Steve Shelley Issue: Asia-Pacific I 2015
Article no.: 8
Topic: Modular data centres: The future of data centre technology
Author: Steve Shelley
Title: Vice President, Modular Solutions, Asia Pacific
Organisation: Emerson Network Power
PDF size: 289KB

About author

Steve Shelley is an industry veteran whose career has spanned over two decades. With a variety of roles under his belt, his latest designation as vice president puts him in charge of Emerson Network Power’s modular solutions business, in response to evolving customer needs and significant market potential for integrated solutions of this nature.

Steve oversees the region-wide Modular Solutions team and develops multi-faceted capabilities to pursue, win and deliver large projects utilizing integrated modular solutions. Through close partnership with Emerson business leaders in the region, Steve leverages his industry expertise to seize growing opportunities for the rest of Asia Pacific.

Steve first joined Emerson through Liebert Australia in 1993 as finance director. He was later named director for Asia Pacific Finance before being promoted to Vice President in 2000. Most recently, Steve held a dual role as Vice President, Asia Finance and General Manager for the NBN project where he successfully built and led a project team to deliver the highest levels of reliability, cost-effectiveness and efficiency for the largest single infrastructure project in the history of Australia.

Steve holds a Bachelor’s Degree in Business majoring in Accounting from the University of Western Sydney.

Article abstract

The increasing need to bridge the digital divide and empower consumers is forcing data centres to evolve to bring technology to even the remotest of locations. Consequently, as more and more people become connected, data is expected to grow exponentially. 

Full Article

TECHNOLOGY has become so permeated in our daily lives that we simply cannot imagine life without our mobile phones, tablets or personal computers. Every aspect of our lives is intertwined with technology, from seemingly routine tasks like sleeping (there’s an app to track sleep cycles), to more skilled tasks like driving (traffic and navigation apps are aplenty); so
much so that a day without your trusted smartphone makes you feel like you’ve lost a limb.

■ REQUIREMENT
Write the next part of the article on modular data centres, picking up right after its final sentence.

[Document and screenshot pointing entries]
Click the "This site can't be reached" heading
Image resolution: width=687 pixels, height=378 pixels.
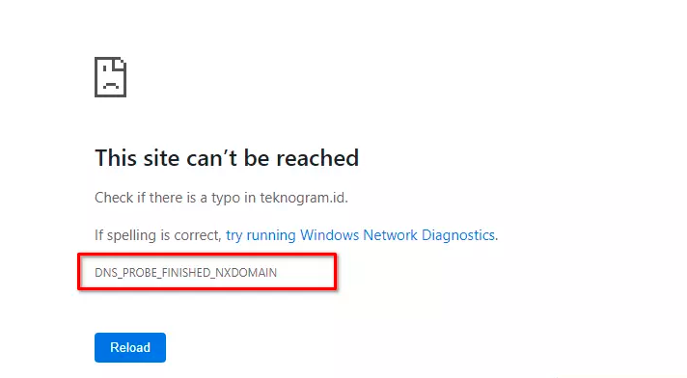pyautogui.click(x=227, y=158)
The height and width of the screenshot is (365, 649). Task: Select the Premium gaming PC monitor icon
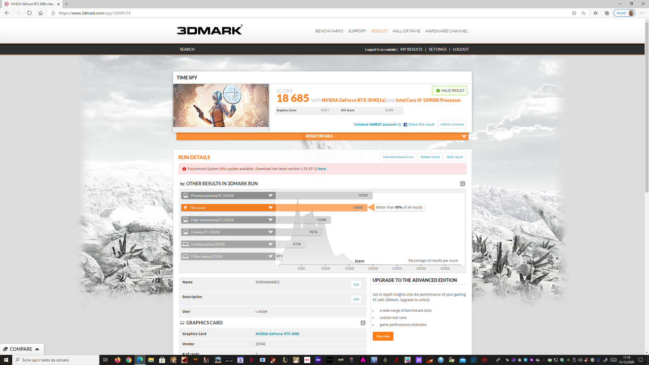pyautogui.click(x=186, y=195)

■ TASK OUTPUT
Despite of all this, there is still a huge digital divide across Asia Pacific where many people remain disconnected and are without Internet access. In Myanmar, for example, only ten percent of the population own mobile phones, while Internet penetration is just at one percent, according to On Device Research early this year. Further, according to the Association of Indonesian Internet Providers (APJII), internet penetration in Indonesia – a country that has a population of about 248 million – stands at just about 28 percent.

There are many reasons for this digital divide. It can either be socio-economic, political, or even geographical. Arguably, addressing the first two issues can be difficult and requires political will but worth noting is that there are new technologies emerging today that seek to remove the geographical barriers that limit digital reach.

Integrated modular solutions: The next big thing
The data centre – a core backbone of IT infrastructure and responsible for bringing technology to both people and businesses – is transforming. Our typical idea of a traditional computer room is a “brick-and-mortar” type of facility that is constructed on-site with fixed structures, integrating both innovative and non-innovative approaches to power, cooling, and other support systems, while taking a considerable time to construct and implement.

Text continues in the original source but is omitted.